(Given request): Copy the items below word for word, from the line with "Given: Open the jeweled foot reliquary image" through the end of the items, and leave the pictures out of your copy.

(Provided data):
● ● ● ●

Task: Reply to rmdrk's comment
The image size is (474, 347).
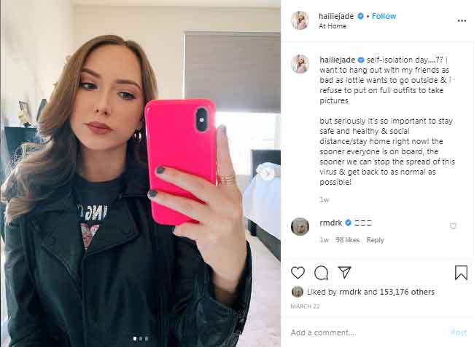Action: point(375,239)
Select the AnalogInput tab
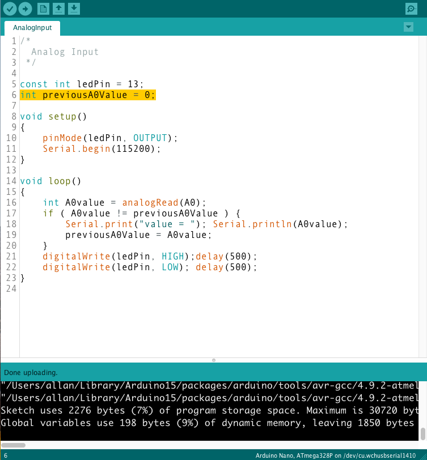427x460 pixels. click(x=32, y=27)
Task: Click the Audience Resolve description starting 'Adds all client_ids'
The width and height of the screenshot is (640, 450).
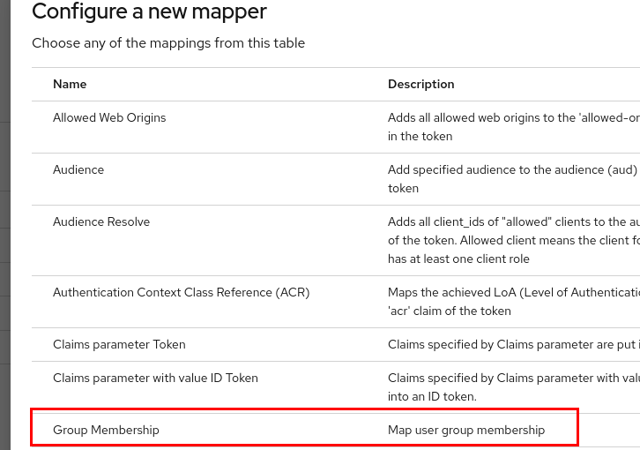Action: 513,221
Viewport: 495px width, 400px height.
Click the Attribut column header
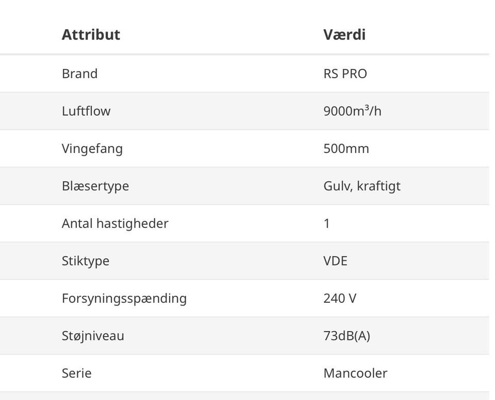pos(91,34)
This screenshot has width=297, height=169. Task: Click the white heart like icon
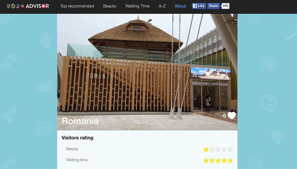232,115
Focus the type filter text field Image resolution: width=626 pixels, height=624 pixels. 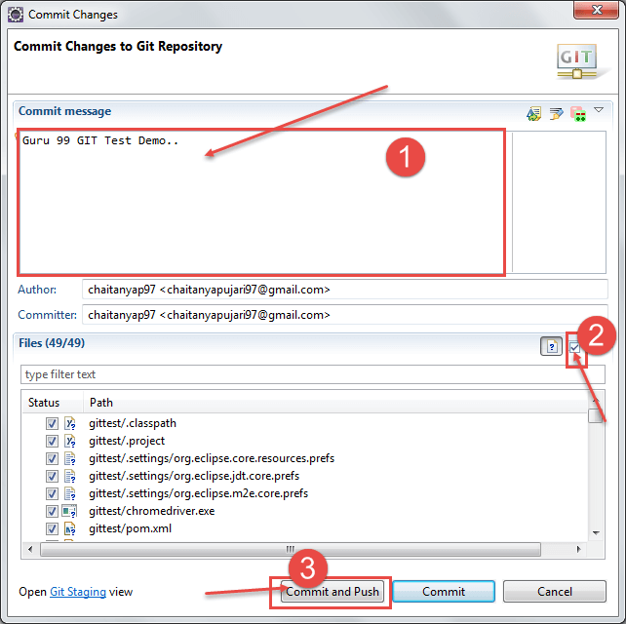click(x=312, y=374)
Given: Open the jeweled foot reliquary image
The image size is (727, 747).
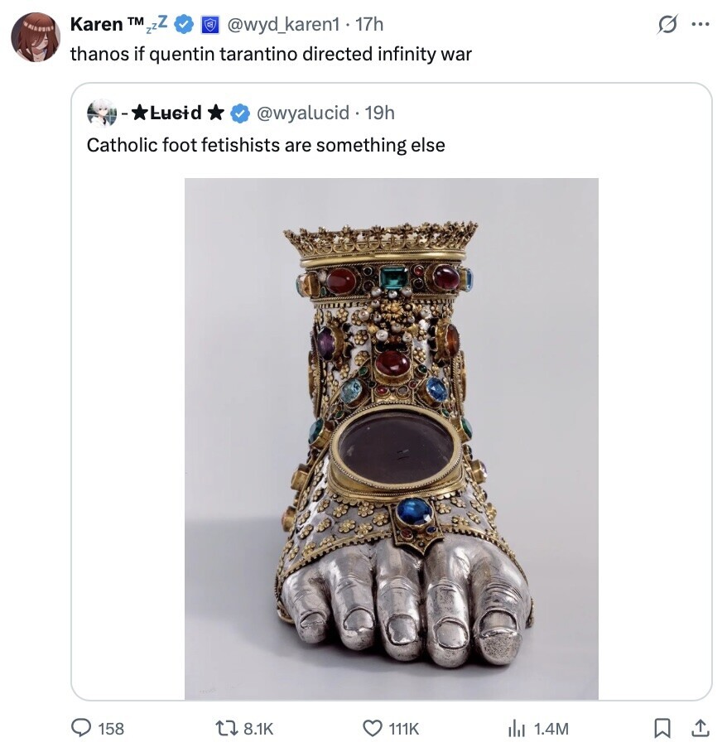Looking at the screenshot, I should (x=391, y=439).
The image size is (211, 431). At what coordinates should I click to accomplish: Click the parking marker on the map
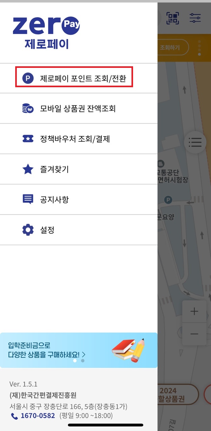pos(168,200)
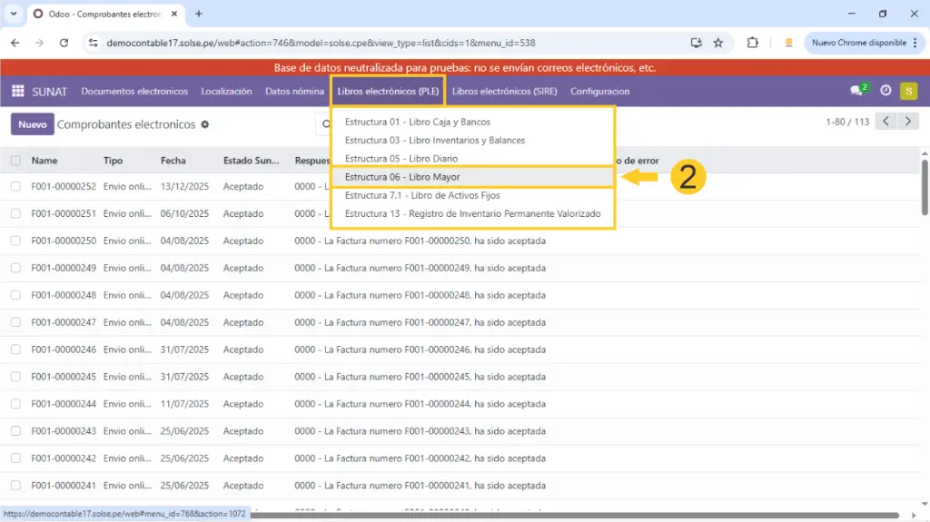
Task: Open the Configuracion dropdown menu
Action: coord(599,91)
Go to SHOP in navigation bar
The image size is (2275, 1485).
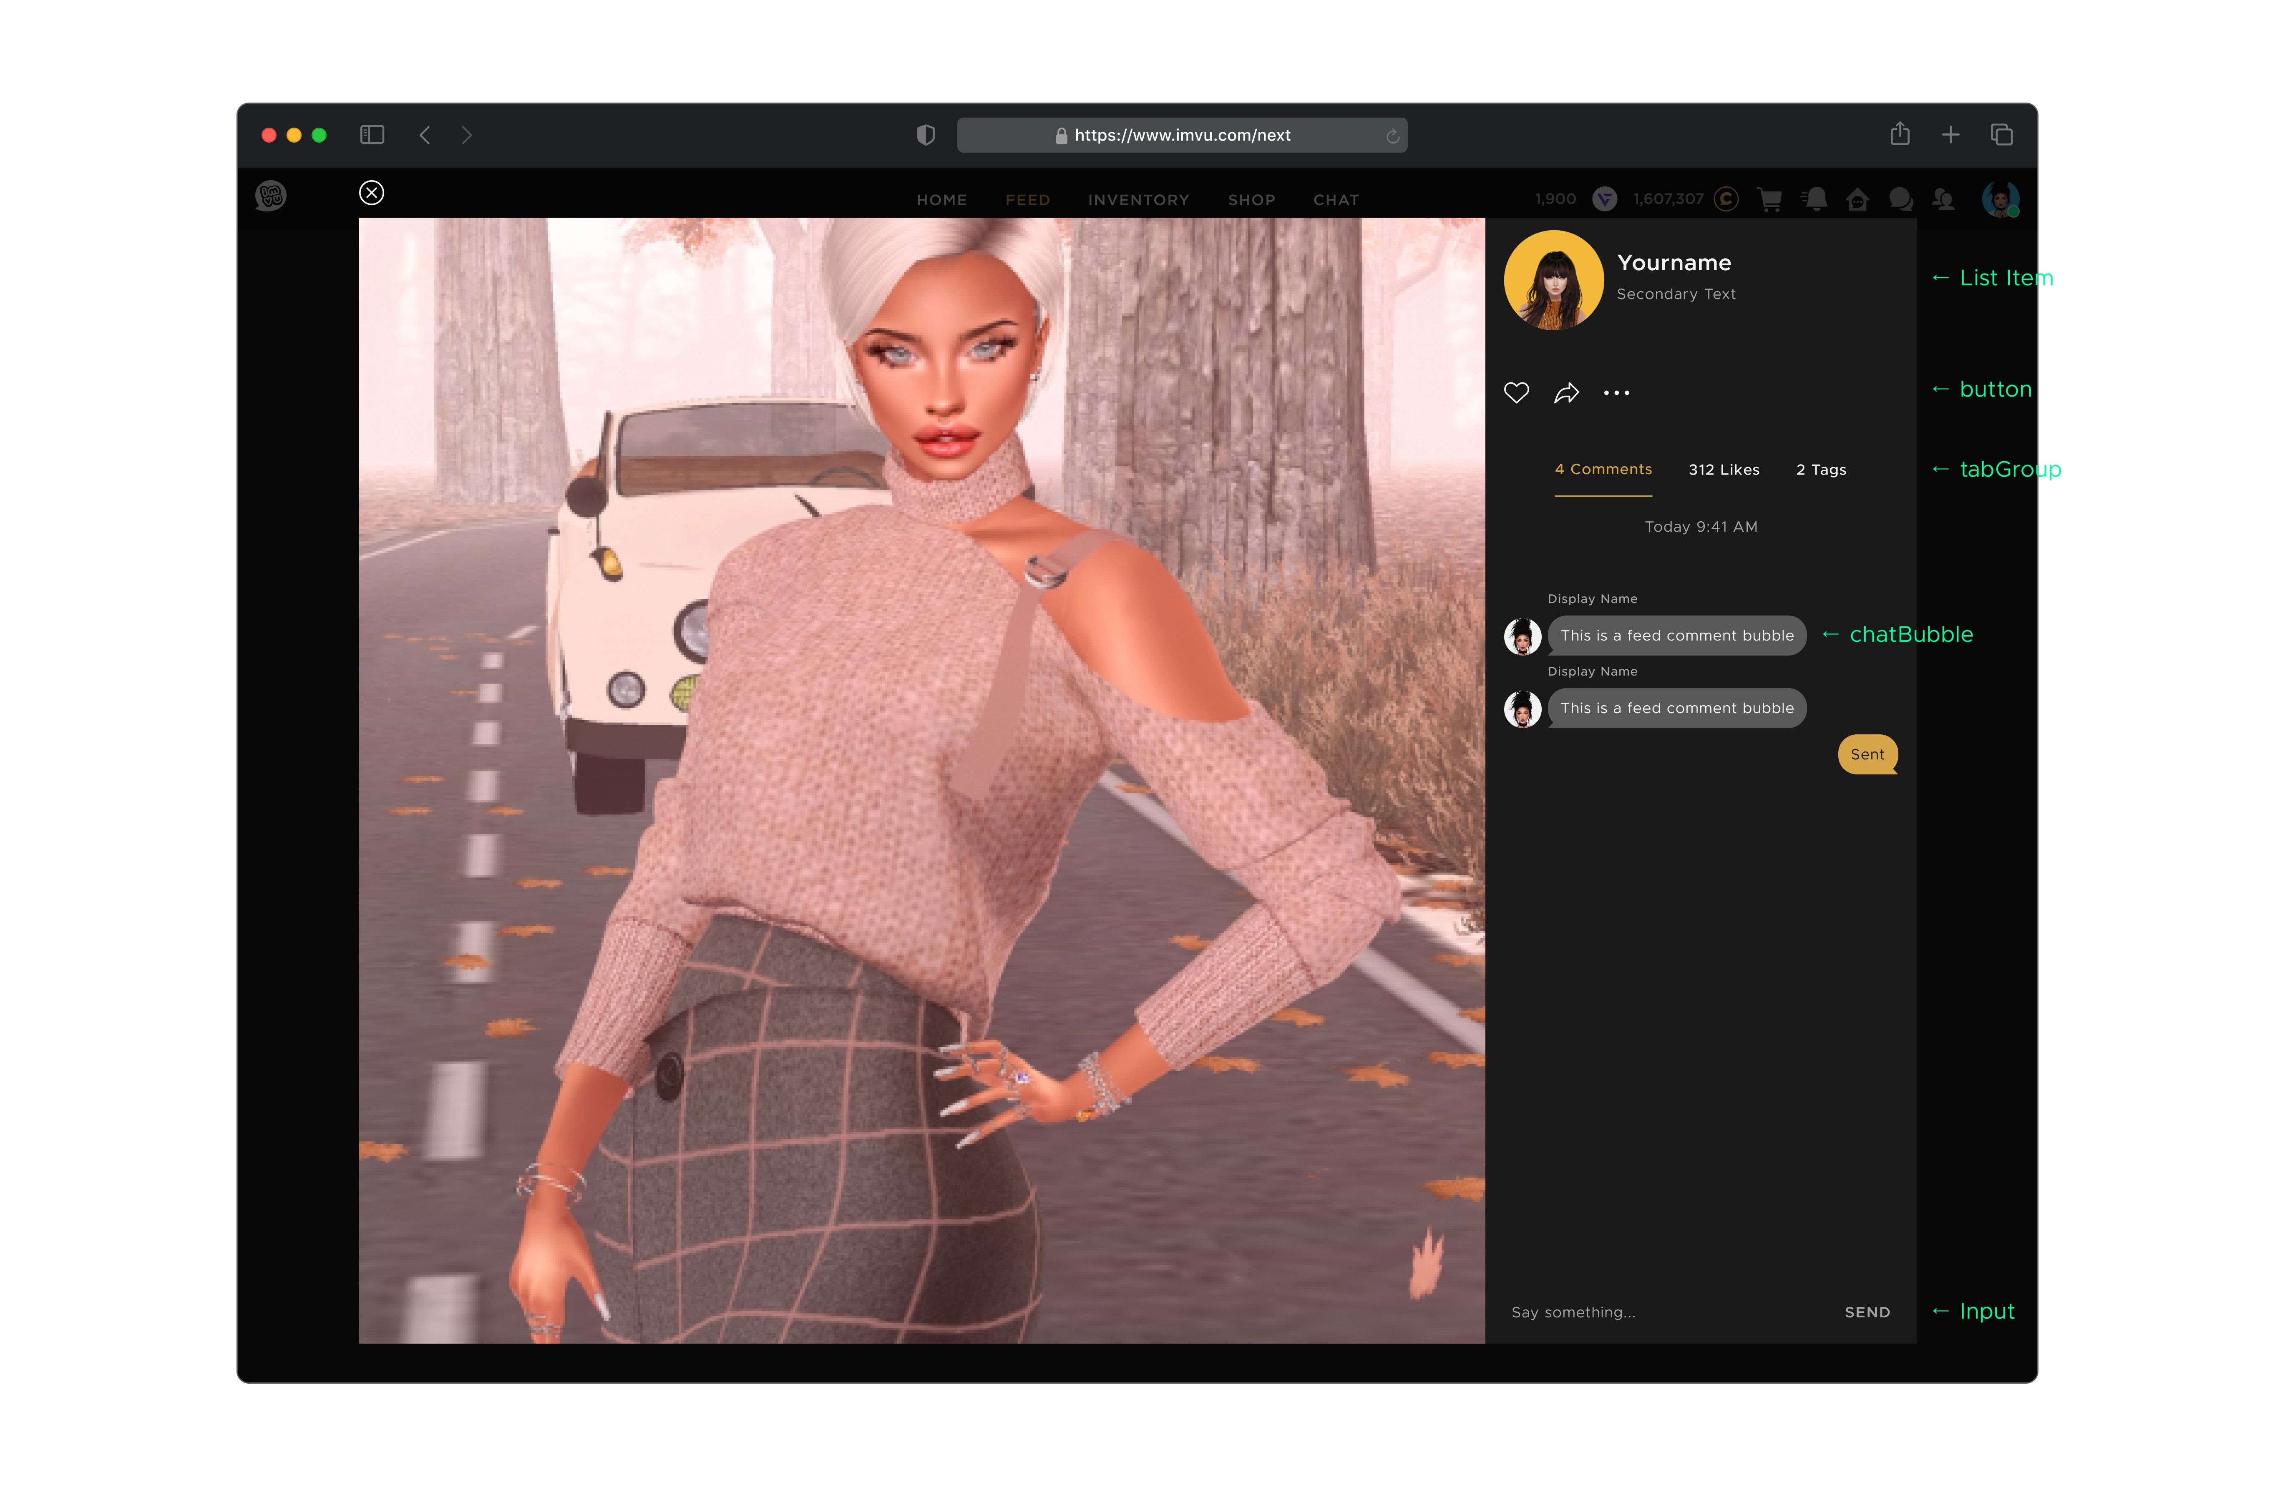1251,200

● ● ● ●

(Result):
Given: Open the jeweled foot reliquary image
The image size is (727, 747).
Looking at the screenshot, I should (x=391, y=439).
The image size is (211, 431). At what coordinates should I click to accomplish: Click the parking marker on the map
pos(168,200)
Task: Open the Configuracion dropdown menu
Action: coord(599,91)
Go to SHOP in navigation bar
The image size is (2275, 1485).
1251,200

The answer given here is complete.